Jana Puglierin dagegen vertrat eine kritischere Meinung. Die Handlungsfähigkeit der GSVP entspreche nicht dem europäischen Gewicht in der Welt. Die „pooling and sharing“-Pläne seien angesichts umfassender europäischer Sparzwänge zwar zu begrüßen, es fehle jedoch noch immer an einem umfassenden Überblick über die bereits vorhandenen Fähigkeiten. Ein „Defense Review“ sei daher als ein erster Schritt empfehlenswert. Des Weiteren sei zu erörtern, warum die im NATO-Rahmen diskutierte Idee der Rahmennationen nicht auch für die GSVP erörtert werde. Die E2I stehe darüber hinaus für die Abneigung Deutschlands, sich an robusten Einsätzen zu beteiligen, und stelle daher den Versuch dar, die GSVP stärker zivil auszurichten. Dies gehe einher mit dem Eindruck der europäischen Verbündeten, Deutschland sei als sicherheitspolitischer Partner unzuverlässig.

Zudem zeigten die Mitgliedstaaten in Hinblick auf eine europäische Verteidigungsindustrie wenig Bereitschaft, nationale Grenzen abzubauen, um nicht die nationale Sicherheit, aber auch eigene Arbeitsplätze zu gefährden. In einer direkten Antwort hob Schulz das deutsche militärische Engagement hervor. Demnach beteilige sich Deutschland u.a. in Afghanistan und zeige als drittstärkster Truppensteller Bereitschaft, auch nach 2014 dort präsent zu sein. Schulz verwies daneben auf die Balkan-Einsätze und die Beteiligung am Kampf gegen die Piraterie am Horn von Afrika.

Henning Riecke thematisierte in seinem Beitrag die zentrale Rolle Deutschlands beim Aufbau europäischer Strukturen. Als Partner sei Deutschland dabei unverzichtbar und könne somit entweder vorausgehen oder blockieren. Dabei gefährde vor allem die „Kultur der militärischen Zurückhaltung“ die multilaterale Zusammenarbeit. Denn Voraussetzung für Legitimität sei ein Selbstverständnis als legitimer Akteur. Eine handlungsfähige GSVP hänge vor allem davon ab, ob Partnernationen den Eindruck hätten, ihre Interessen würden unter deutschem Kommando vertreten. Durch die Modularisierung der Battlegroups könne eine neue Einsatzroutine erreicht und kleinere Missionen ermöglicht werden.
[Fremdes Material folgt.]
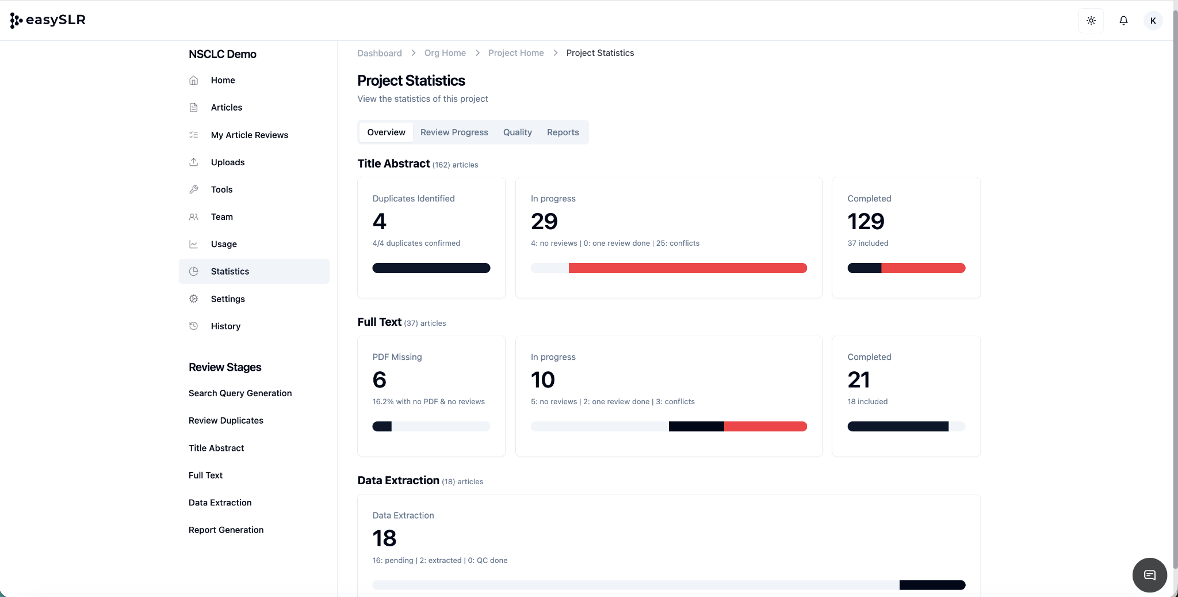Navigate to Project Home breadcrumb
This screenshot has height=597, width=1178.
coord(515,53)
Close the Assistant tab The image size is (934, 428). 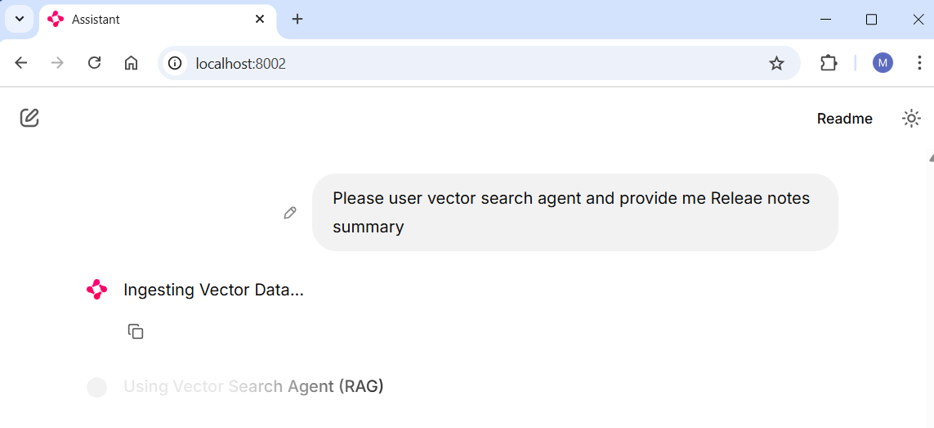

In der anschließenden offenen Diskussion wurden Fragen nach der Rolle des Militärischen in der deutschen Außenpolitik gestellt; betont wurde auch die Notwendigkeit, „lessons learned“ vergangener Missionen in „lessons applied“ für zukünftige Einsätze umzuwandeln. Dafür seien allerdings umfassende Strukturreformen auf nationaler und europäischer Ebene notwendig. Schulz wies darauf hin, dass solch grundsätzlichen Fragen nach der künftigen Organisation von GSVP-Missionen voraussichtlich erst nach dem Gipfel angegangen würden. Eine derartige Debatte müsse auch die entscheidende Frage nach der Finanzierung solcher Missionen einschließen.

VLR I Jürgen Schulz ist Beauftragter für Sicherheitspolitik im Auswärtigen Amt, Dr. Jana Puglierin ist Programmmitarbeiterin im „Berliner Forum Zukunft“ der DGAP und Dr. Henning Riecke leitet das Programm USA / Transatlantische Beziehungen der DGAP. Die Veranstaltung wurde moderiert von Sebastian Feyock, Programmmitarbeiter im Programm USA / Transatlantische Beziehungen der DGAP.